Text passage:
———

DENTON (UNT), Texas — For the past decade University of North Texas Vice President of Research and Innovation Mark McLellan has served on the committee responsible for choosing the laureate of the World Food Prize, a global honor given to researchers who have greatly contributed to the effort to end world hunger. The World Food Prize will be presented virtually on Oct. 15, preceding World Food Day on Oct. 16.
McLellan says the World Food Prize was started by his former colleague Norm Borlaug, who won the 1970 Nobel Peace Prize for his contributions to world peace through his work in science to increase the world’s food supply. Borlaug founded the World Food Prize in 1986.
“Borlaug was convinced that he had to create a mechanism that recognized people who spent their life’s career trying to solve the problem of feeding the world’s 7.8 billion people,” McLellan said.
Each year the World Food Prize is awarded to an individual for a specific, exceptionally significant achievement that increases the quantity, quality, availability of, or access to food for a large number of people.

———

Tasks to perform:
1. In the passage on the World Food Prize, reproduce the text word for word, starting at "McLellan says the" and ending at "Prize in 1986.".
2. Answer these questions from the passage on the World Food Prize:
(a) On what date will the World Food Prize be presented?
(b) In what year did Borlaug found the World Food Prize?
(c) Which prize did Borlaug win in 1970?

———

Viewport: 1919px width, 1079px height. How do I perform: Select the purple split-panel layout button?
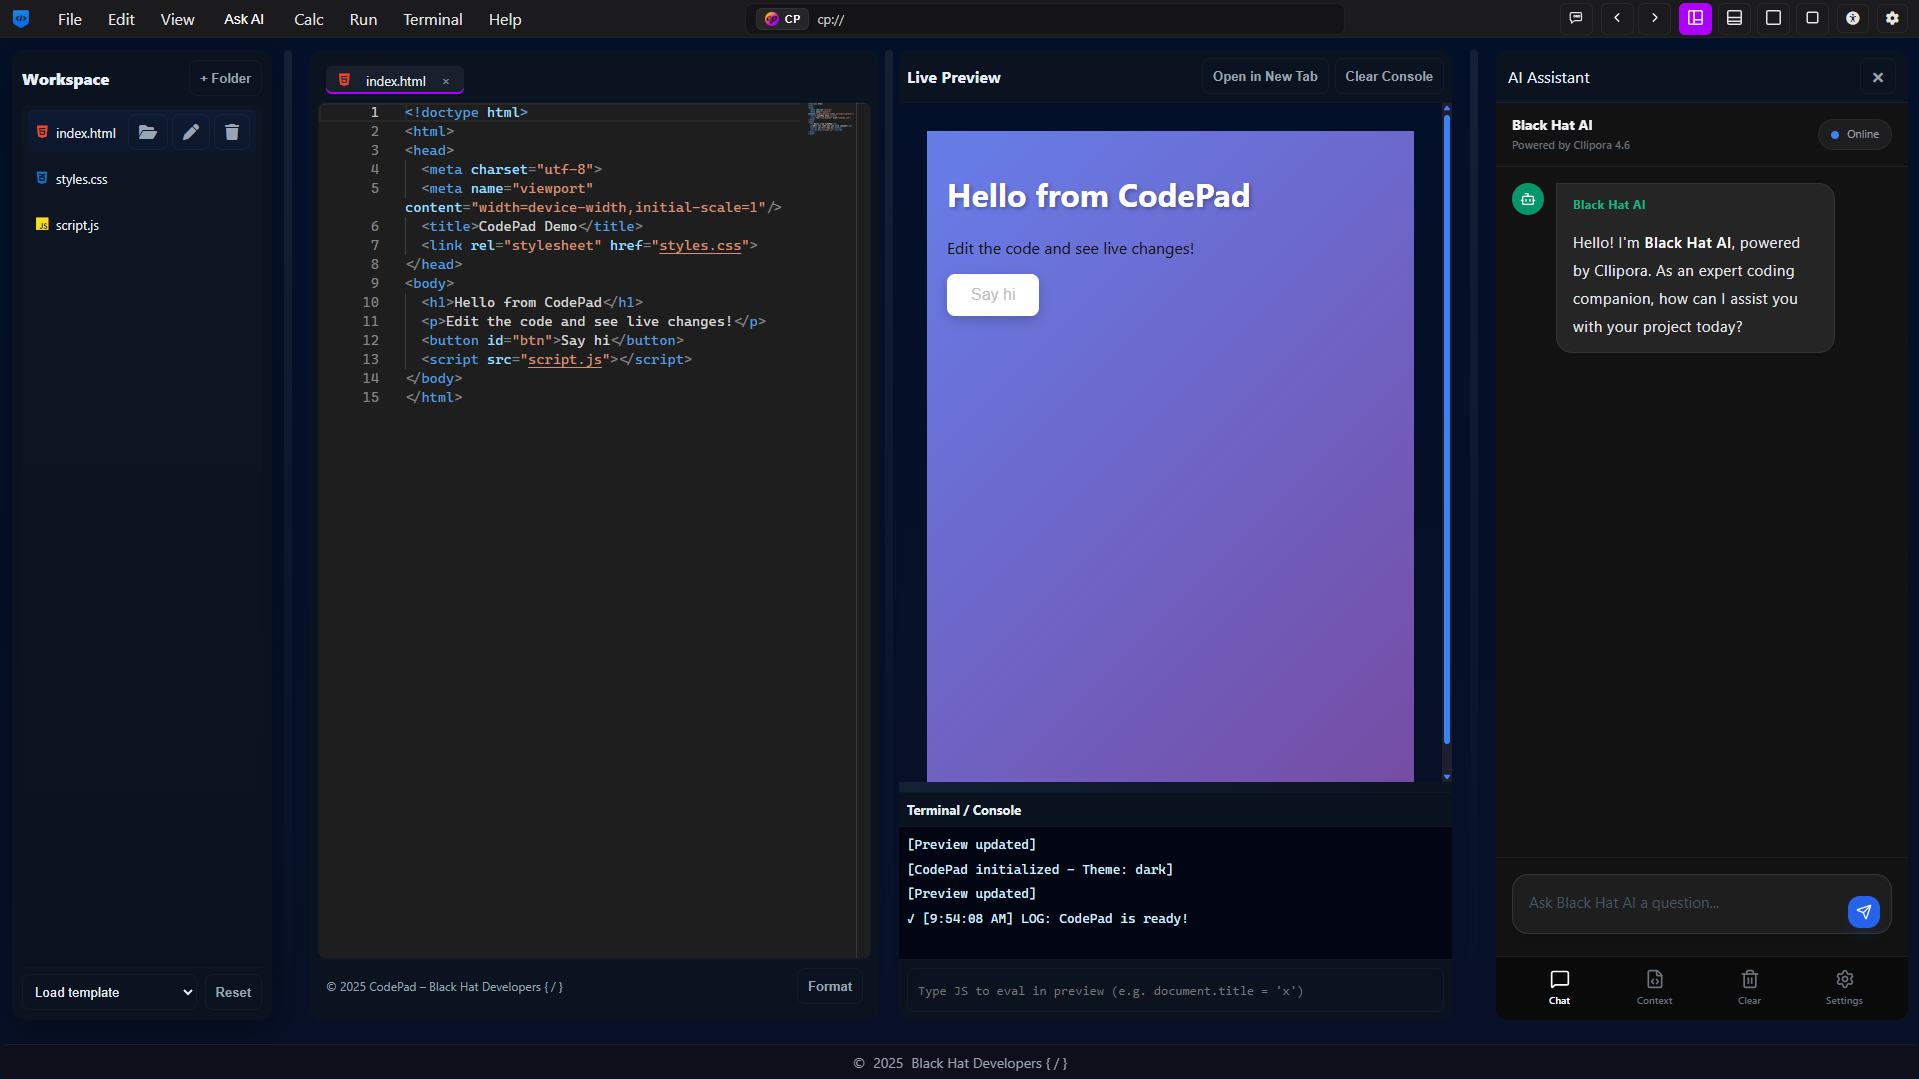[x=1695, y=18]
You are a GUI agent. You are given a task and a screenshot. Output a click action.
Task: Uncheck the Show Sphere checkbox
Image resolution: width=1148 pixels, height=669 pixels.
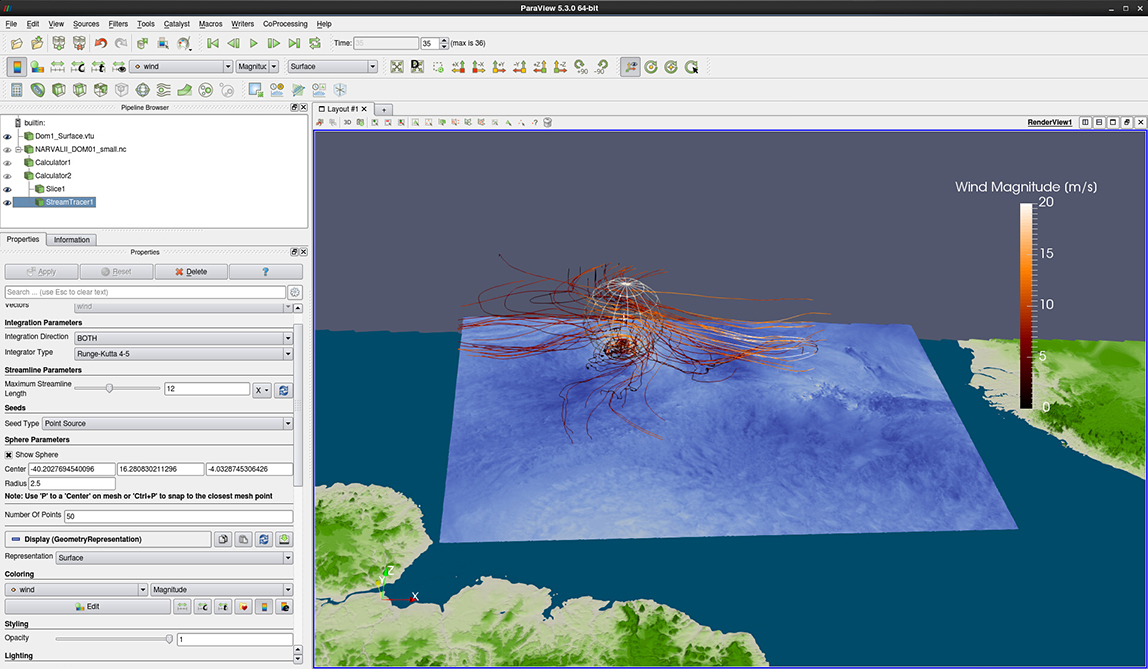[9, 454]
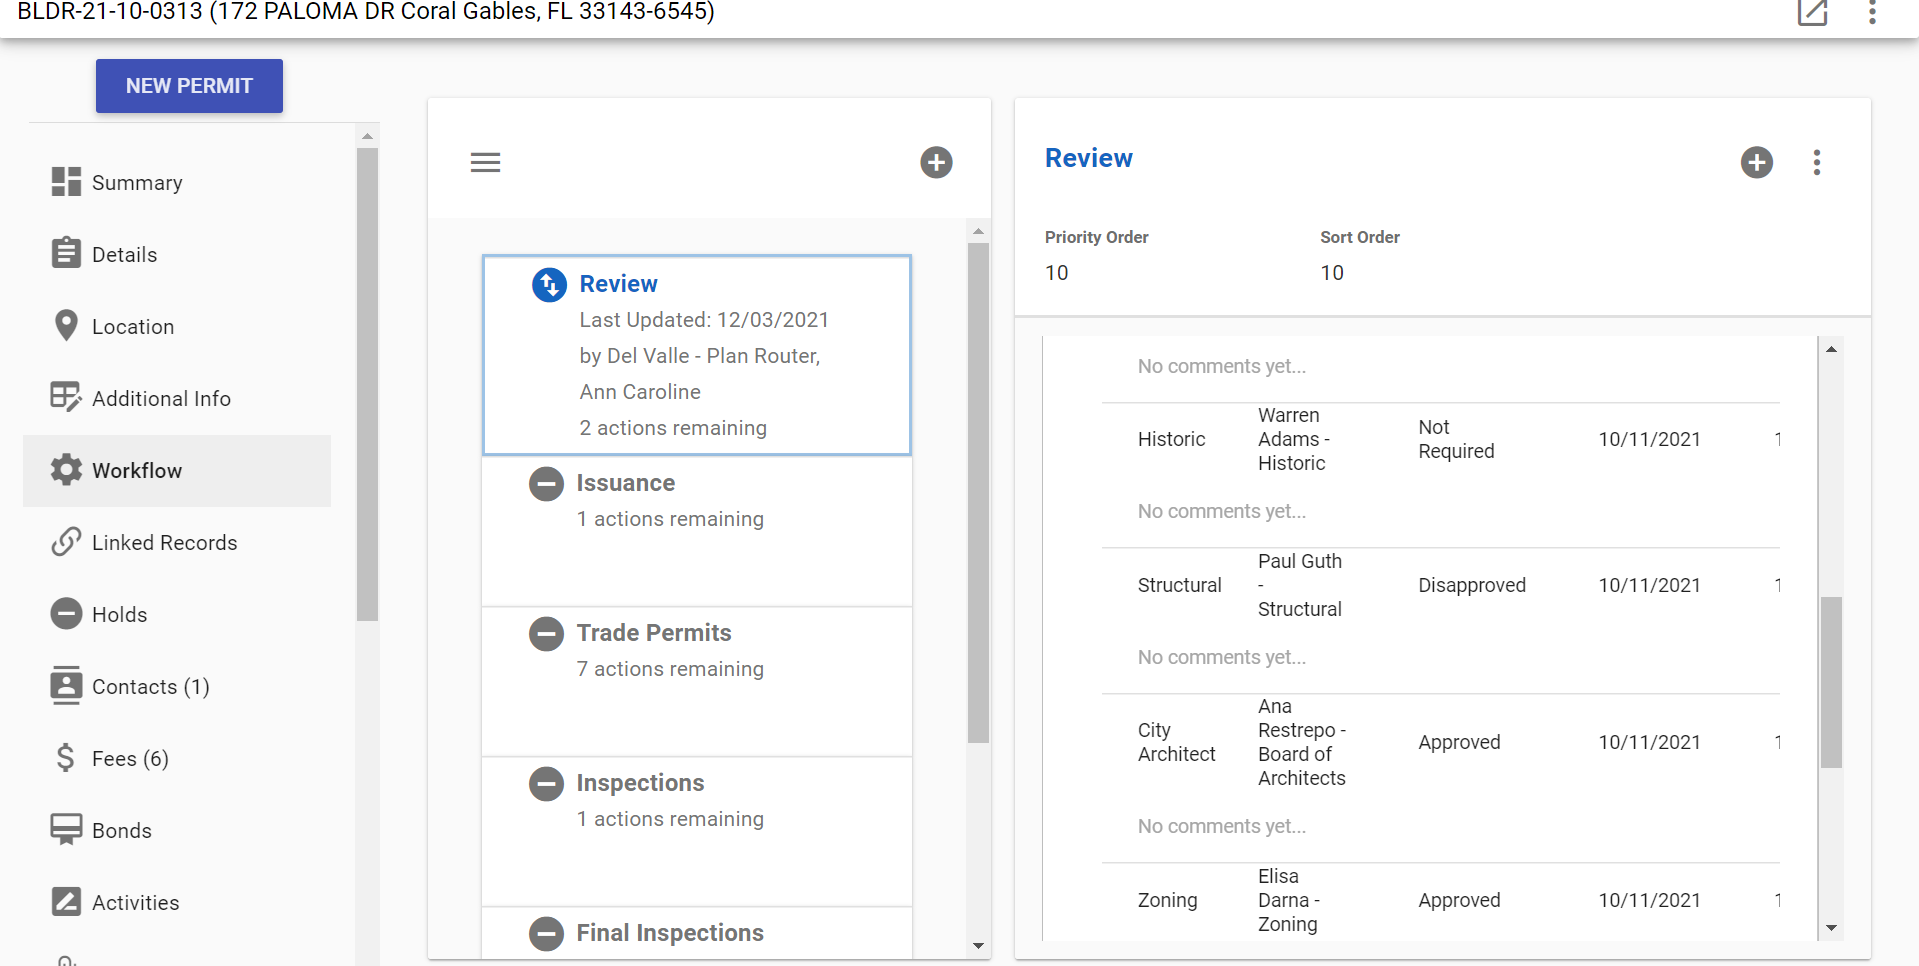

———

Response list:
1.
McLellan says the World Food Prize was started by his former colleague Norm Borlaug, who won the 1970 Nobel Peace Prize for his contributions to world peace through his work in science to increase the world’s food supply. Borlaug founded the World Food Prize in 1986.

2.
(a) Oct. 15
(b) 1986
(c) The Nobel Peace Prize